In a statement responding to the filing, Ballmer’s attorney Adam Streisand said: “We won this trial because Donald Sterling is on an egotistical crusade to destroy the Clippers if he can’t keep the team, and he can’t. We will win the appeal for the very same reason.”
The main complaint of the appellants is the judge’s decision to allow the sale to go forward with no time for an appeal. He used a section of law that bars a stay of his decision.
Given that provision, it was unclear if the appeal would have any effect. The sale could conceivably go forward while the appeal makes its way through the courts.
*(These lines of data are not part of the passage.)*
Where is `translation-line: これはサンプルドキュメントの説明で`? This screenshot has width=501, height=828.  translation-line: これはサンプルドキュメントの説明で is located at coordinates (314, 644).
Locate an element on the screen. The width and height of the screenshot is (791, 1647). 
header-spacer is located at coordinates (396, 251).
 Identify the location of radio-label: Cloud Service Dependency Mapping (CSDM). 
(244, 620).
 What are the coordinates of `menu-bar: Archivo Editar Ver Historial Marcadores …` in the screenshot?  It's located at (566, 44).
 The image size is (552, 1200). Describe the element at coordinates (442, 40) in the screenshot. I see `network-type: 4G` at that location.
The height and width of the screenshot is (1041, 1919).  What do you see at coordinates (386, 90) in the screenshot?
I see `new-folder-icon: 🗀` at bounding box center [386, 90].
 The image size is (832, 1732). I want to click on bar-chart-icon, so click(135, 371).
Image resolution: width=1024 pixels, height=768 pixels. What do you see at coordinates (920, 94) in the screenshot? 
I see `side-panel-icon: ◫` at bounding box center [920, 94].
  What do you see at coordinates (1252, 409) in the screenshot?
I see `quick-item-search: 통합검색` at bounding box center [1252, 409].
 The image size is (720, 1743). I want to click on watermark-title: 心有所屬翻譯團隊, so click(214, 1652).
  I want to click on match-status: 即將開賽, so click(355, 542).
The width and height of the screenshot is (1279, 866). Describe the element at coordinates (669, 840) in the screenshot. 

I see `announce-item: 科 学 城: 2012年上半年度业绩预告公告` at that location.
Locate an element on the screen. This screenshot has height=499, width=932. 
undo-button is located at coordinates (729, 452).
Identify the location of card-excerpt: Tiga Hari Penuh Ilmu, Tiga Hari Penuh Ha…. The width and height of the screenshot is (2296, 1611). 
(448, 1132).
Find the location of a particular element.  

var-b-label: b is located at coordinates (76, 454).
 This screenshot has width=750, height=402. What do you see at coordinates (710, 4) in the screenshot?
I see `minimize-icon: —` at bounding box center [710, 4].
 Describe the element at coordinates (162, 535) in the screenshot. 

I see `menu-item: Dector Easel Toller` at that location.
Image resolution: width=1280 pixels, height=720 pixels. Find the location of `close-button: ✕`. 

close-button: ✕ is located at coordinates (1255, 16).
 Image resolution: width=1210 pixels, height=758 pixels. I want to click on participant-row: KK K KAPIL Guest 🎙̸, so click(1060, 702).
The reality of the situation is that the sale is going to happen. In the unlikely event that this appeal process ends up being successful, the league will simply meet and terminate Sterling’s ownership interest in the Clippers by majority ownership vote, which was the plan all along before Shelly was able to negotiate this particular sale that her husband is now fighting.
Sterling has the funds to continue to exhaust every available remedy he has under the law, but it’s appearing more and more like all of that is simply a waste of everyone’s time. One way or another, it’s almost certain that the team will be officially transferred out of his control before next season begins.